En başından beri Yunanların saldırılarına karşılık verebilen Likyalılar, MÖ 6. yüzyılda Persler tarafından işgal edilmiştir. Ancak MÖ 4. yüzyılda Büyük İskender çıktığı “Doğu Seferi” dâhilinde bu bölgeyi de ele geçirmiştir. İskender’in ölümü ile generallerinden Ptolemaios bu bölgeyi almıştır ancak varlığını eskisi gibi hissettirememiştir. Bölge yavaş yavaş Yunan kültürü ve sosyal değerlerinin etkisinde kalmıştır. MÖ 190 yılında sonuçlanan Magnesia Savaşı'nın ardından imzalanan Apameia barşı uyarınca komşu bölge Karya ile birlikte savaşta Roma tarafında yer alan Rodos’a bırakılmıştır. Likya Birliği bu yıllarda Rodos’a karşı direniş amacıyla kurulmuştur. MÖ 168-167 yıllarında ise Roma İmparatorluğu Likya’nın bağımsızlığını ilan etmiştir.

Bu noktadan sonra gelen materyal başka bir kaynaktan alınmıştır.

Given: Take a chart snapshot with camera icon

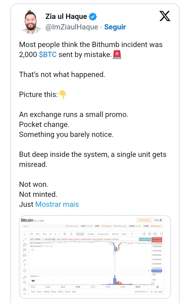Looking at the screenshot, I should click(x=155, y=234).

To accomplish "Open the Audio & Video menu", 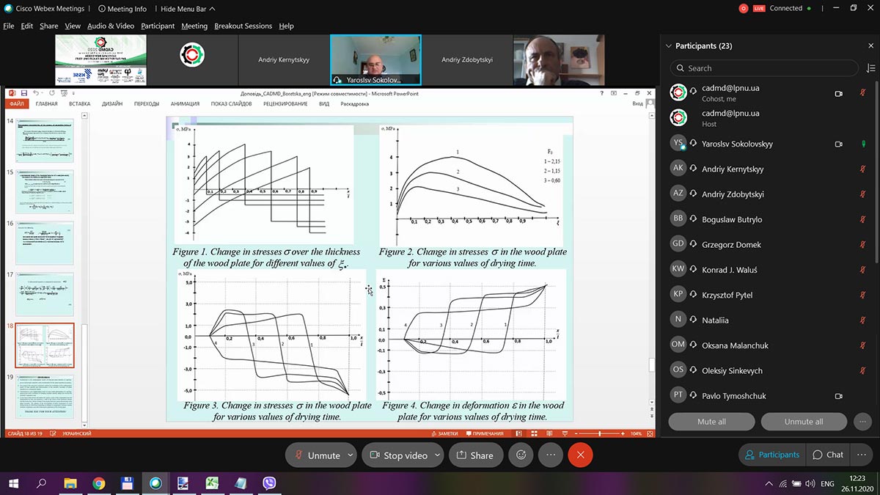I will tap(111, 26).
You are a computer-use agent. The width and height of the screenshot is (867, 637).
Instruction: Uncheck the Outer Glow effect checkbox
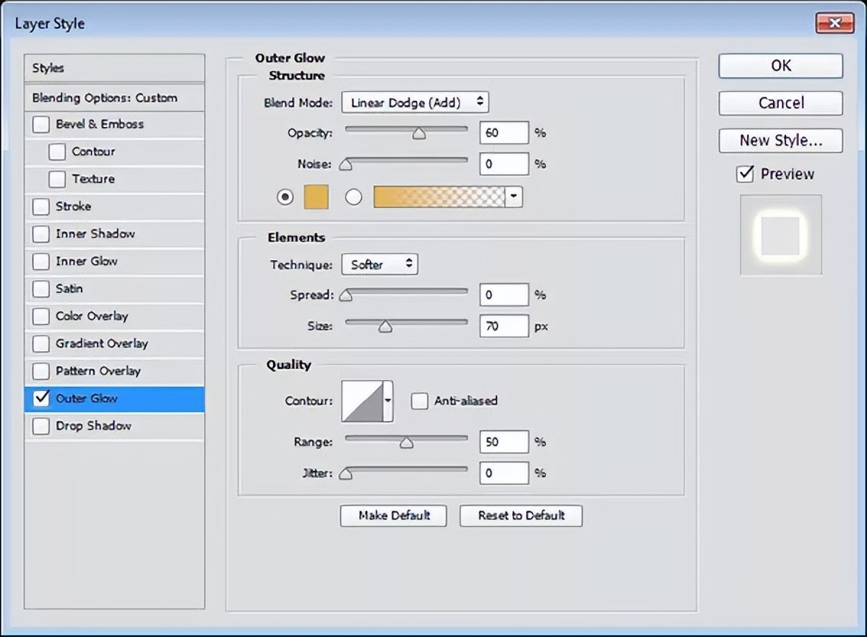[41, 399]
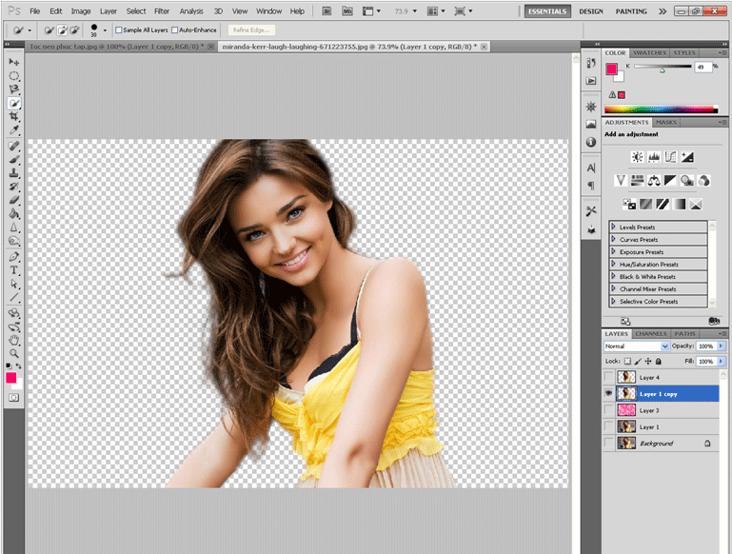Select the Eyedropper tool
The image size is (732, 554).
(x=14, y=129)
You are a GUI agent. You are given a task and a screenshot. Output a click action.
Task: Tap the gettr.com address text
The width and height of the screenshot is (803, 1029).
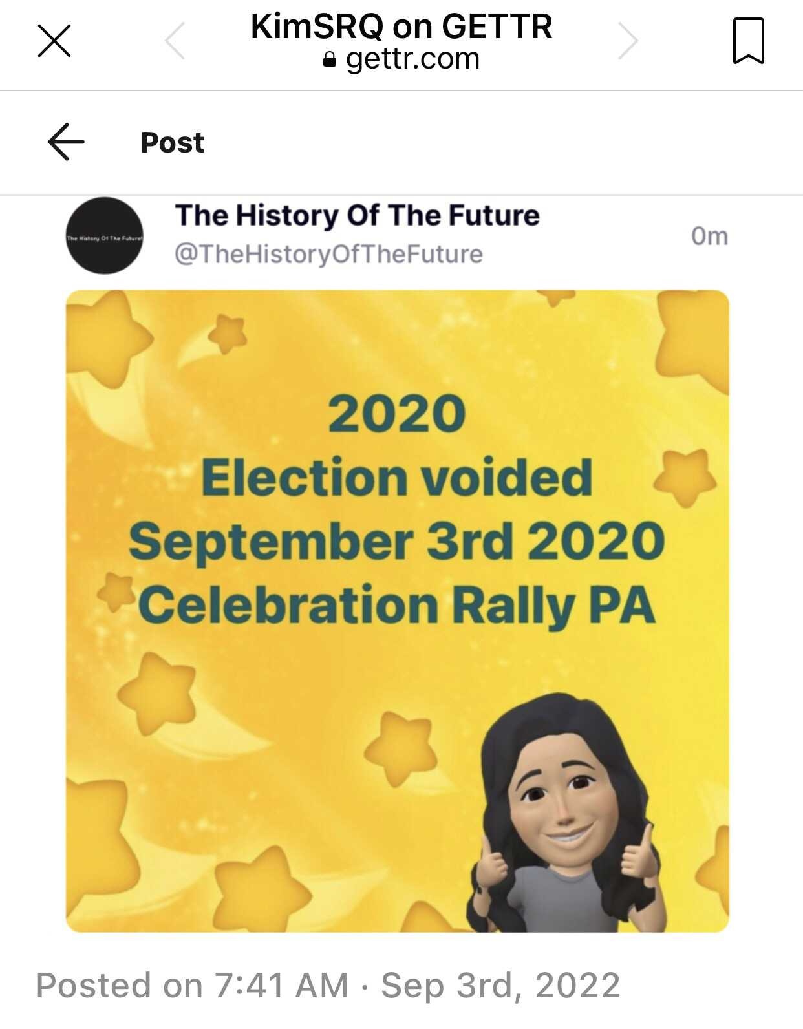click(x=412, y=59)
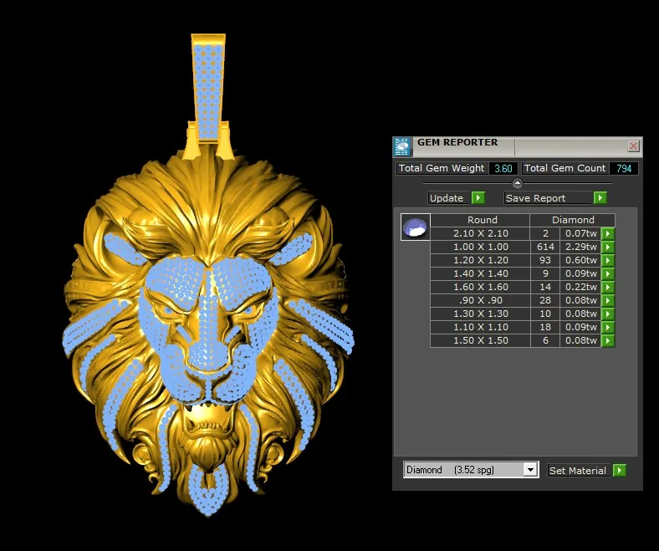Click green arrow for 1.40 X 1.40 row
The width and height of the screenshot is (659, 551).
tap(608, 274)
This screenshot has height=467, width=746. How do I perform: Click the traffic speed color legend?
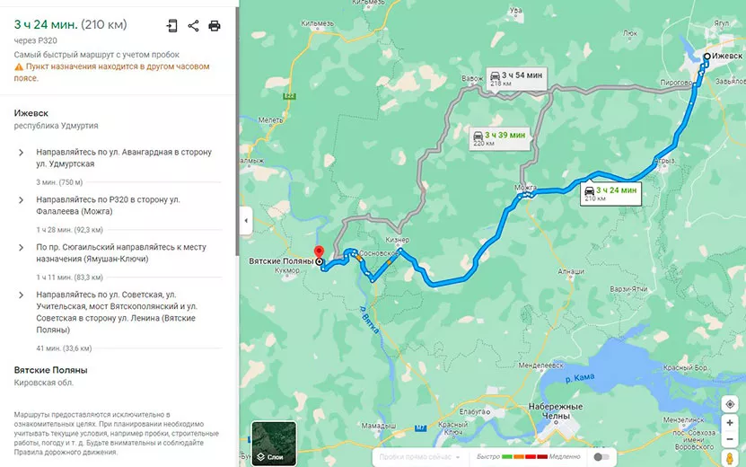528,457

Bu yüzyıl içerisinde Anadolu’nun birçok bölümü Roma eyaleti şeklinde düzenlenmiştir fakat Likya bağımsızlığını korumayı başarmıştır. Bunun önemli nedenlerinden birisi Mithridates VI. Eupator tarafından başlatılan Roma aleyhtarı eyleme katılmayıp Roma tarafında yer almasıdır. Bununla birlikte MÖ 1. yüzyılda karışık Roma politikasından da etkilenmiştir. Ksantos halkı, Pers istilalarında olduğu gibi, bu dönemde de kendilerine saldıran büyük askeri güçlere karşı direnmişler, savaşı kazanamayacakları anlaşıldığında da toplu intihar yolu ile kendilerini yakmışlardır. Roma, Likya Birliği’ni yeniden ayağa kaldırmak için, bu felaketten arda kalanlara, destek verir. M.S. 42-43 yıllarında imparator Claudius tarafından Provincia Lycia adı ile eyalet haline getirilir. Söz konusu eyalet M.S. 72-73 yıllarında imparator Vespasianus tarafından Provincia Pamphylia eyaleti ile birleştirilerek Likya ve Pamfilya Eyaleti (Provincia Lycia-Pamphylia) oluşturulur.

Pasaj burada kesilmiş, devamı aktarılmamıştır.